Recorded data:
* * *

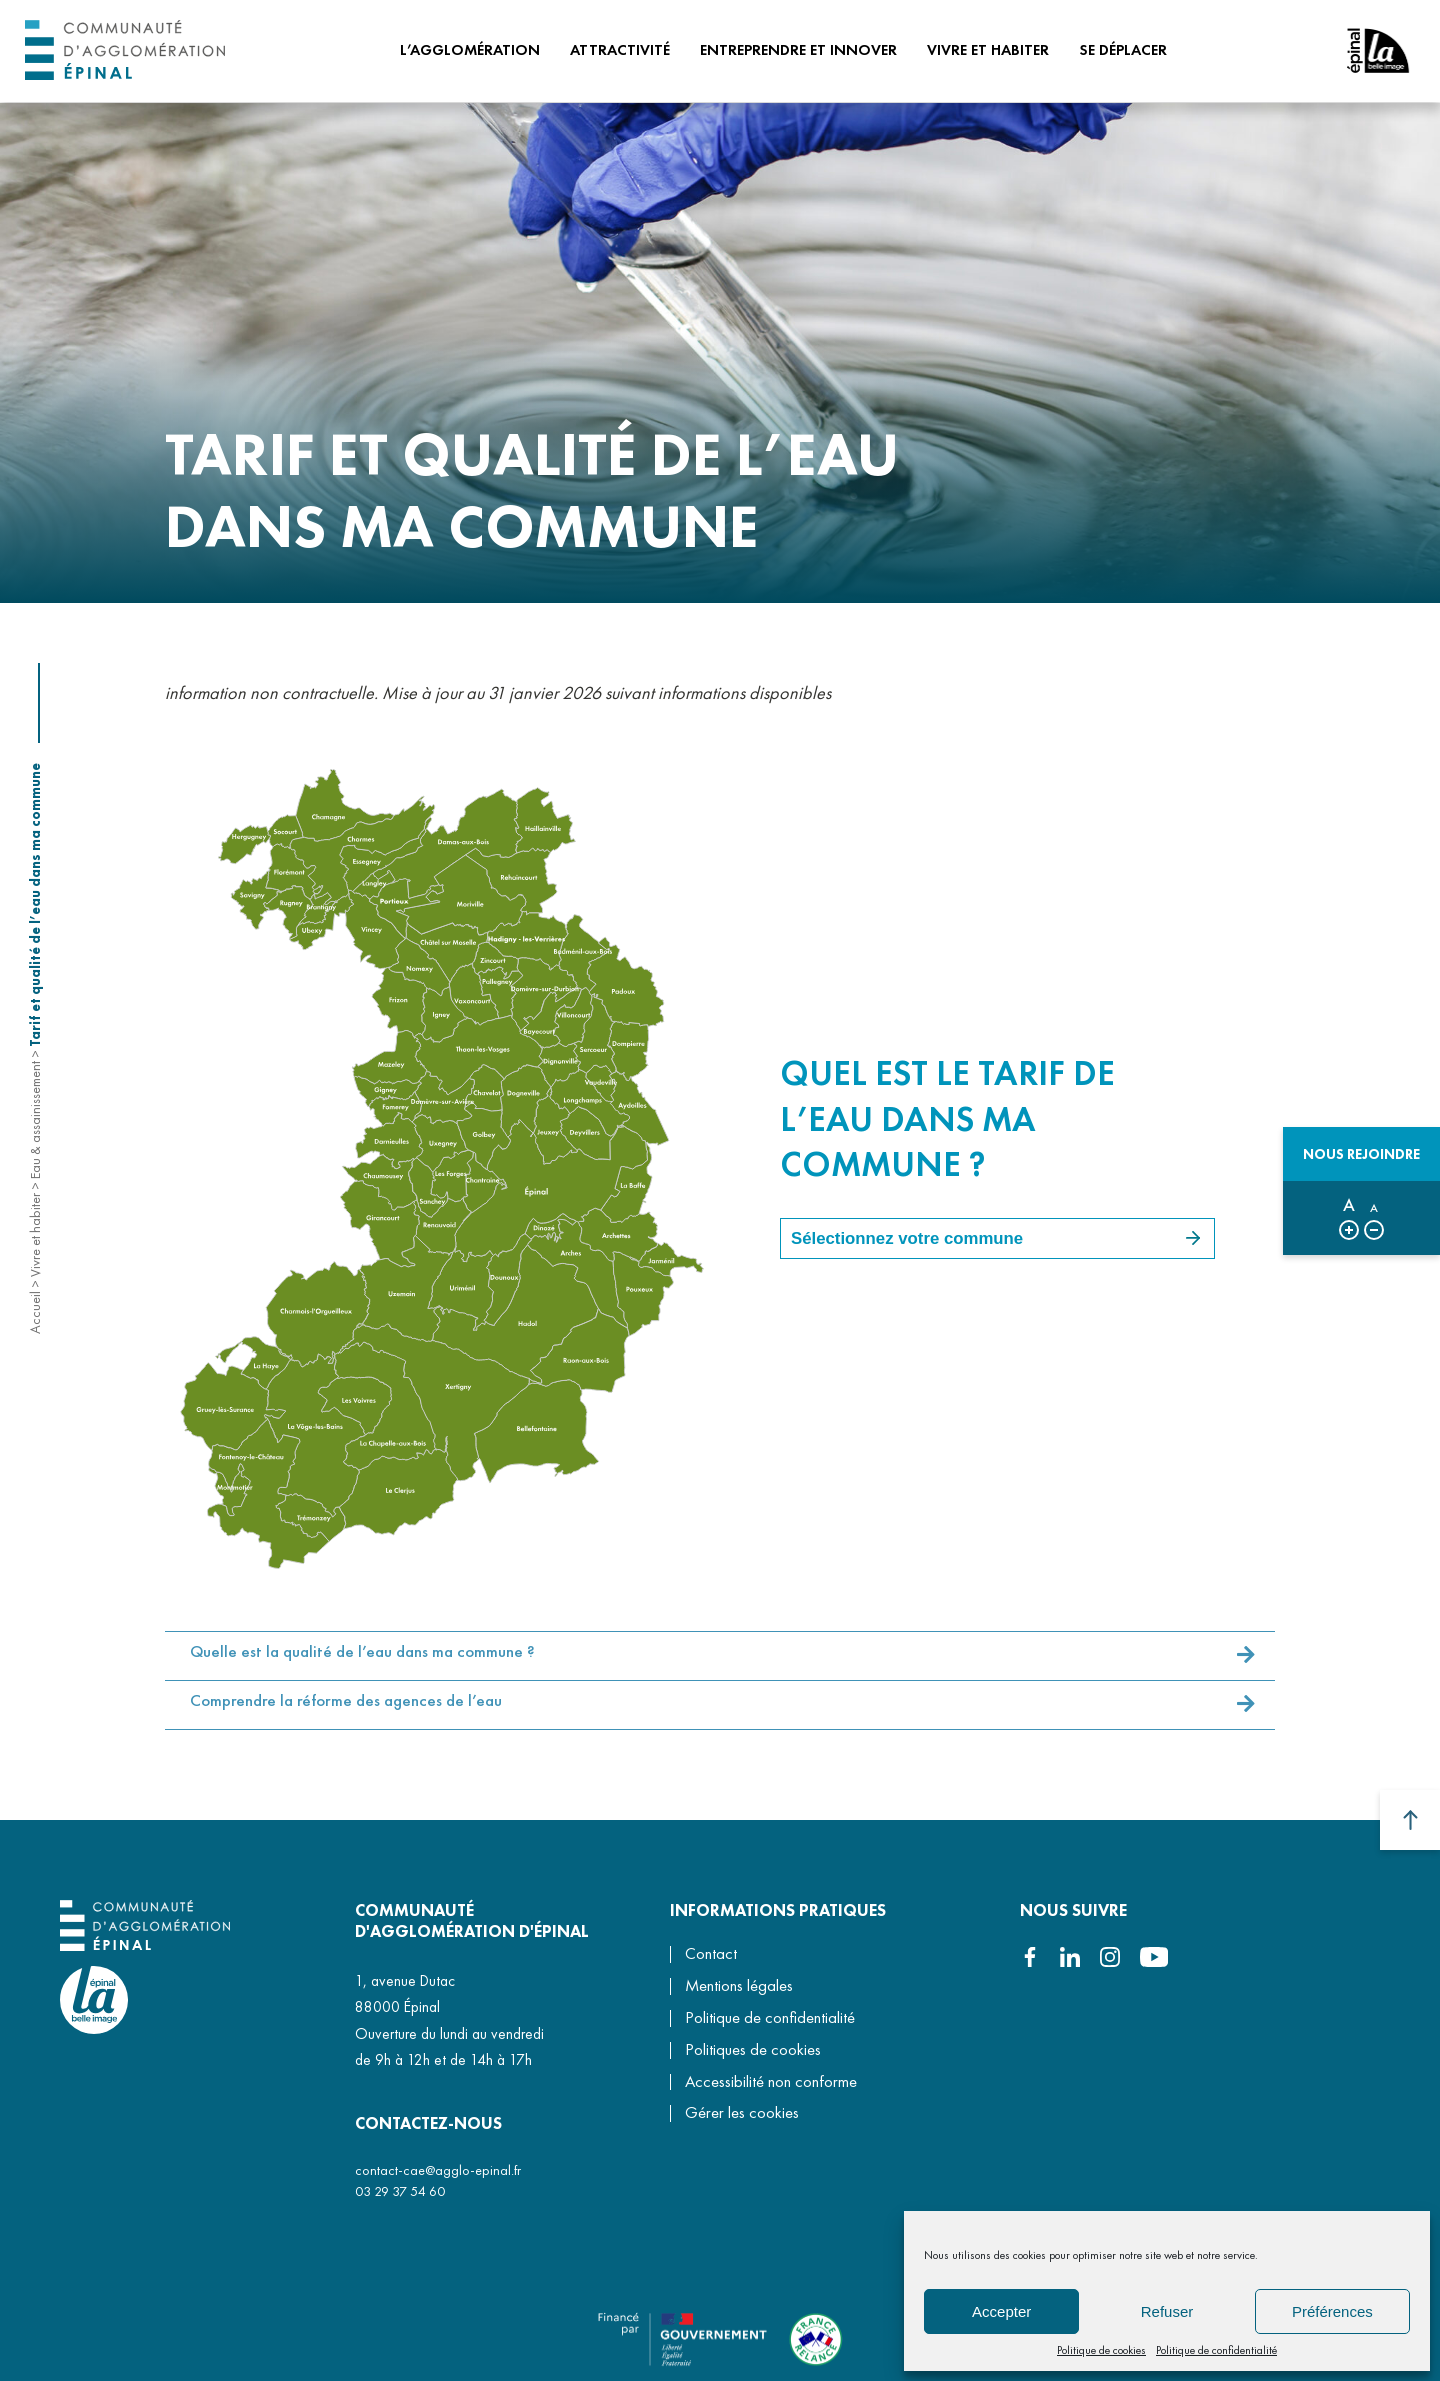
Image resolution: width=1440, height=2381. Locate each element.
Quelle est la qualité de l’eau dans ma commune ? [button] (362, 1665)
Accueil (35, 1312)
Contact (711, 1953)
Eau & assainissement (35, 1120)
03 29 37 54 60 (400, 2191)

* * *

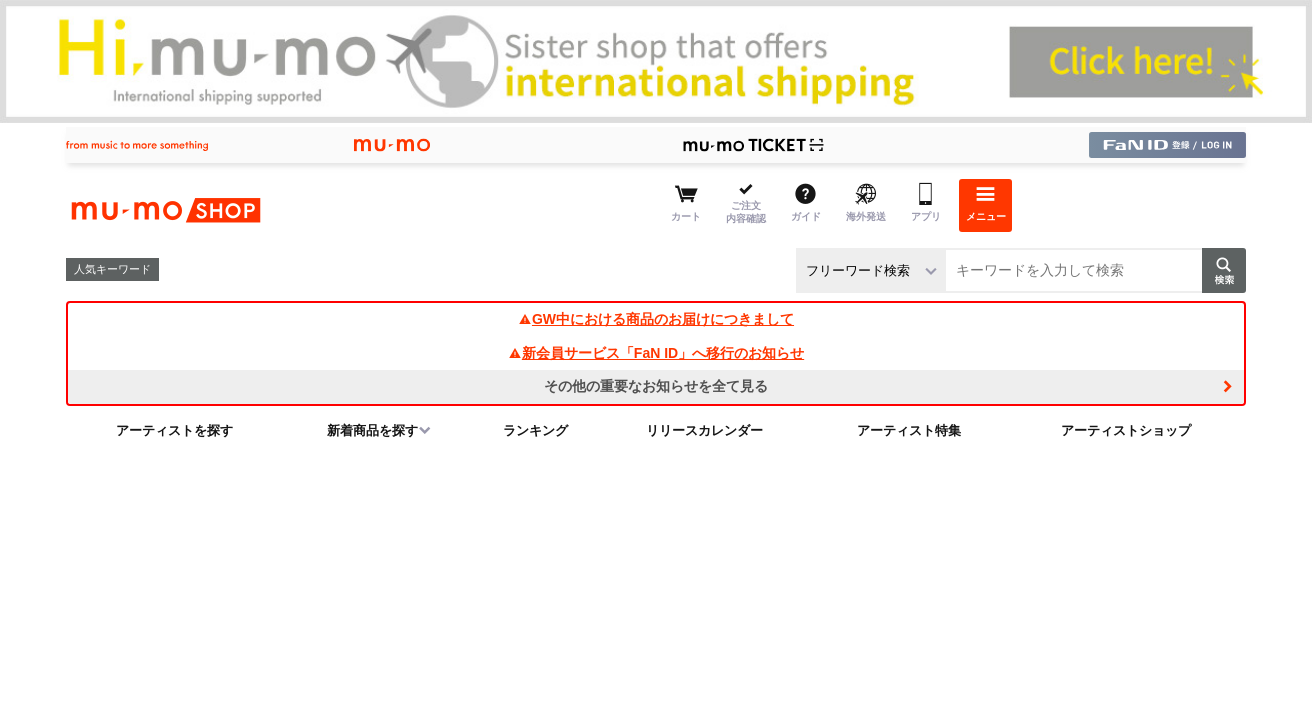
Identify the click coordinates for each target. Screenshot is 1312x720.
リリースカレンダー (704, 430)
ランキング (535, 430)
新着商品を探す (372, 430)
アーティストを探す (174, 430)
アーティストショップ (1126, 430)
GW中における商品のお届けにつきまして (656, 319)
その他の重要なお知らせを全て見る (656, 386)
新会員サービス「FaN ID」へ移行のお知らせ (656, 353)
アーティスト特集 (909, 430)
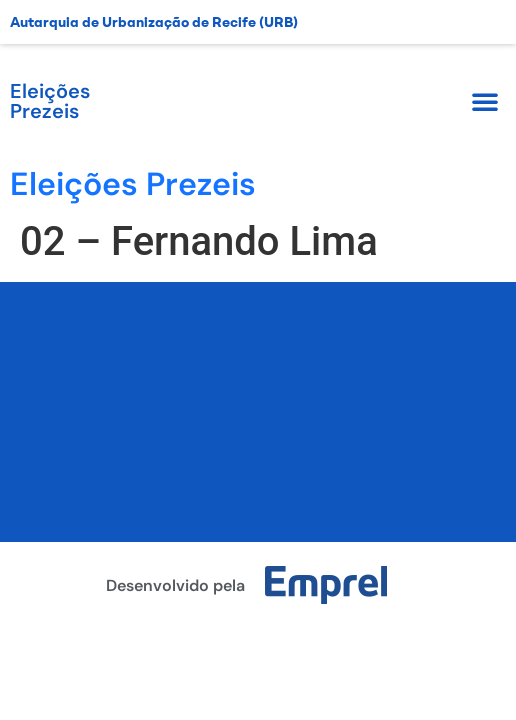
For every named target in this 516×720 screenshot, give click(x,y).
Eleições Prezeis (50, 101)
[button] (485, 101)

* * *

Problem: Format everything from the line containing "新会員サービス「FaN ID」へ移行のお知らせ (656, 353)" down to the line containing "[button] (485, 101)" as a numbered list, skipping any blank lines. Leave the pictures out of the list.

Solution for this problem:
1. 新会員サービス「FaN ID」へ移行のお知らせ (656, 353)
2. アーティスト特集 (909, 430)
3. For every named target in this 516×720 screenshot, give click(x,y).
4. Eleições Prezeis (50, 101)
5. [button] (485, 101)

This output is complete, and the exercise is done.